(WHAT NEEDS TO BE DONE)
Please list every person mentioned by name in the article on payday lending below.

━━━ TEXT TO READ ━━━

Truitt, a Republican who was defeated for re-election last year, served as chairwoman of the House Committee on Pensions, Investments and Financial Services before leaving office in January.

"I think it gives the appearance of an impropriety and, obviously, appearances matter," Davis, a Fort Worth Democrat, said of her former Republican colleague, who left the Legislature in January.

"The voters in Texas need to feel secure," Davis said. "They need to feel confident that when we're here representing them in the Capitol, we're not looking out for how we're going to turn a buck."

Truitt, a former state representative from Keller, is a now lobbyist for ACE Cash Express, a payday lending company based in Irving. As chairwoman of the committee, Truitt pushed a three-bill package in 2011 that she said brought needed regulation to payday lenders but that critics, including Davis, attacked as being industry-friendly.

Two of the bills were signed into law by Gov. Rick Perry. The third died in the Legislature.

"Just the appearance" of having an elected official who chaired a committee "that passed watered-down pieces of legislation last session now working for the very industry that she was tasked with overseeing in her committee, it just ... doesn't look good," Davis said in a telephone interview.

Truitt defended her work on the issue during the 2011 Legislature and said she has committed no ethical breach by becoming a lobbyist. She said that her work for the industry enables her to continue "unfinished business" that she wanted to achieve with the bill that failed to pass.

"I'm coming at it from a different perspective, but my interest is still the same, and the good operators want reasonable regulation," she said.

Truitt also fired a shot at Davis, who was accused of ethical lapses during her hard-fought re-election battle against former Republican Rep. Mark Shelton of Fort Worth. Shelton accused Davis of failing to disclose that employees of her law firm lobbied on "subject matter" interests that overlap committees that Davis served on.

"I like and respect Sen. Davis but ... she's had some ethical accusations thrown her way and nobody accused me of lobbying while I was still in office," Truitt said.

Davis dismissed Shelton's charges as "not true," saying that she "complied absolutely with every ethics law in the state of Texas." She also said that her law partner has never lobbied her on behalf of their law firm, adding that her conduct has been "open, honest and very transparent."

Payday lending

The exchanges between the two former colleagues came as lawmakers prepare to engage in a renewed debate over payday lending.

Critics have long accused unscrupulous lenders of subjecting consumers to usurious interest and fees by forcing them into continued debt. Industry officials say the most of the industry is comprised of ethical lenders who perform a needed service but say they welcome reasonable regulation to weed out bad actors.

Davis, who has made the issue one of her top priorities since entering the Legislature in 2009, has introduced a package of bills to toughen regulations and preserve cities' rights to pass local ordinances governing the industry.

━━━ DATASET ━━━

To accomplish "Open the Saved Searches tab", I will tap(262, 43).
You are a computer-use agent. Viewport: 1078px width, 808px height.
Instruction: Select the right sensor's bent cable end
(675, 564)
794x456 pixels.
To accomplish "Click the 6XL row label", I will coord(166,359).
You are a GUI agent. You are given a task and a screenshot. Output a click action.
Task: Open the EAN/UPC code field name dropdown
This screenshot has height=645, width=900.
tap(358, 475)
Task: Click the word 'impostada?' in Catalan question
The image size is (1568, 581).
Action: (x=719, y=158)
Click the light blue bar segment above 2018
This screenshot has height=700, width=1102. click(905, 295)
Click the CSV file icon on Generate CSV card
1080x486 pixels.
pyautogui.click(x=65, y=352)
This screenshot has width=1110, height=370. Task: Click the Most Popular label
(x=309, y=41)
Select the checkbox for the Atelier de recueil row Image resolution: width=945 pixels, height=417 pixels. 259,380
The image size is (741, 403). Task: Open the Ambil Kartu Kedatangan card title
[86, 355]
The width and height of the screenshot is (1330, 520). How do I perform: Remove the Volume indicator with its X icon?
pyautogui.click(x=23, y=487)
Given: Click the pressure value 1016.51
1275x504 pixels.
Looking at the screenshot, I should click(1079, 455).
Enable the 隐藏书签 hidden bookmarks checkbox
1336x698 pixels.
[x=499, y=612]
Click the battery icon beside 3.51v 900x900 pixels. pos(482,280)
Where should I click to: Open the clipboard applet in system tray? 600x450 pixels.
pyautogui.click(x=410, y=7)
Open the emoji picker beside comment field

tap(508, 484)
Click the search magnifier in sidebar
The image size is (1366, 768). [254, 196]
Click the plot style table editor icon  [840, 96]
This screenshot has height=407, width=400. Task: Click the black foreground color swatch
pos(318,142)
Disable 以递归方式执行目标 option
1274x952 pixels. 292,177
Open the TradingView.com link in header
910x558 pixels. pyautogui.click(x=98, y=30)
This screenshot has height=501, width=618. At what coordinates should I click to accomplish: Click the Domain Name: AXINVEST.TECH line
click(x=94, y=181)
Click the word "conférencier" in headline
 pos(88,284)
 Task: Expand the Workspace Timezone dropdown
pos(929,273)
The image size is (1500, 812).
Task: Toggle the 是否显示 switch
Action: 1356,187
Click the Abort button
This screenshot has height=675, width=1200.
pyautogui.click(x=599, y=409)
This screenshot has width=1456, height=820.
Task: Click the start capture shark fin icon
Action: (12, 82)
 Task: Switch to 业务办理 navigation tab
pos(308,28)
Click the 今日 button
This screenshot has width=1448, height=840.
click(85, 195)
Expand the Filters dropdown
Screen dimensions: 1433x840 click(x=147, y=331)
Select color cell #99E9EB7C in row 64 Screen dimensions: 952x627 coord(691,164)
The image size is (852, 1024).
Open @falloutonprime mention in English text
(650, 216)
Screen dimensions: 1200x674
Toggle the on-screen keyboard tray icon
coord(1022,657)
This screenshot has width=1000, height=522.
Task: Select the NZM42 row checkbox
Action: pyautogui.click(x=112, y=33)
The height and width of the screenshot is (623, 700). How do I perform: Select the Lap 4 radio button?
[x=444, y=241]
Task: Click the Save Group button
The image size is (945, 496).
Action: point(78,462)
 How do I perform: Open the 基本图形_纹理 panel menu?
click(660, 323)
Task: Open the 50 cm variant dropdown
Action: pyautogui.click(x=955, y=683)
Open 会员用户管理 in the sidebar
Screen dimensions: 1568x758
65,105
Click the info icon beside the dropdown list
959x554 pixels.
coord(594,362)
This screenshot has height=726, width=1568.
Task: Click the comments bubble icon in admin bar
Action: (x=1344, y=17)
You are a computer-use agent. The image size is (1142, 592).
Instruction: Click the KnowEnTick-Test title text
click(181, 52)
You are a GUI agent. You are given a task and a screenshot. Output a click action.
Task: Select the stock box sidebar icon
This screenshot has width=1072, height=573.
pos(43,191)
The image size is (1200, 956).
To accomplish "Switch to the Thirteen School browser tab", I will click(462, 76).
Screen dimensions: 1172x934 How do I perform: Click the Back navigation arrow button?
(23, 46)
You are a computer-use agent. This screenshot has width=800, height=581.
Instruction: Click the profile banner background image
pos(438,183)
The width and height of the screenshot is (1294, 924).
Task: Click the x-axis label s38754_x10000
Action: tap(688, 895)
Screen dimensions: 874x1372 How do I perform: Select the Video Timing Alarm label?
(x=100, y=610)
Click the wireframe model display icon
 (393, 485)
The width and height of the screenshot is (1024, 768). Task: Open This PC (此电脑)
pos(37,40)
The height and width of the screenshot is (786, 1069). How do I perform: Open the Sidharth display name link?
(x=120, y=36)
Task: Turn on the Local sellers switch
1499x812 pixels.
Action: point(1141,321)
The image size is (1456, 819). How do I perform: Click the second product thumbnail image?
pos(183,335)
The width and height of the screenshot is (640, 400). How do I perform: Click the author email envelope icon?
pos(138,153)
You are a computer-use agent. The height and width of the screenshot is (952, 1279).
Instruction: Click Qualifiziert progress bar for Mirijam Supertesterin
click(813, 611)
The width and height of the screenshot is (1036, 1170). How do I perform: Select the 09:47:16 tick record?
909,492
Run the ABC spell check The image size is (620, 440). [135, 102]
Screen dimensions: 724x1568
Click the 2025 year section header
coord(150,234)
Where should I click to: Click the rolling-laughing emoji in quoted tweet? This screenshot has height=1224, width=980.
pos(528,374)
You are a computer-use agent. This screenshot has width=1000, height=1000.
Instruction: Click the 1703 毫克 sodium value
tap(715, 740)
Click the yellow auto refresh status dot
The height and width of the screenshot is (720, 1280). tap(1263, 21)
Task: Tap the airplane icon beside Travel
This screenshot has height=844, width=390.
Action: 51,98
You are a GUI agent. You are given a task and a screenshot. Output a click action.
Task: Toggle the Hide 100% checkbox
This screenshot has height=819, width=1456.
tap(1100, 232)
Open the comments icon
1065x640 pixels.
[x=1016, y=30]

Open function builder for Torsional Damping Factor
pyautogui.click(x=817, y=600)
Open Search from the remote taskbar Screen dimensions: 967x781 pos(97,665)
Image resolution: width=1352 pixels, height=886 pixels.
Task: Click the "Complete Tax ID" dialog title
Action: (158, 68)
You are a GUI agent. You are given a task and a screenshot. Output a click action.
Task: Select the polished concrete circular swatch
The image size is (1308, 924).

━━━

(SOLUTION)
Truitt, Davis, Gov. Rick Perry, Mark Shelton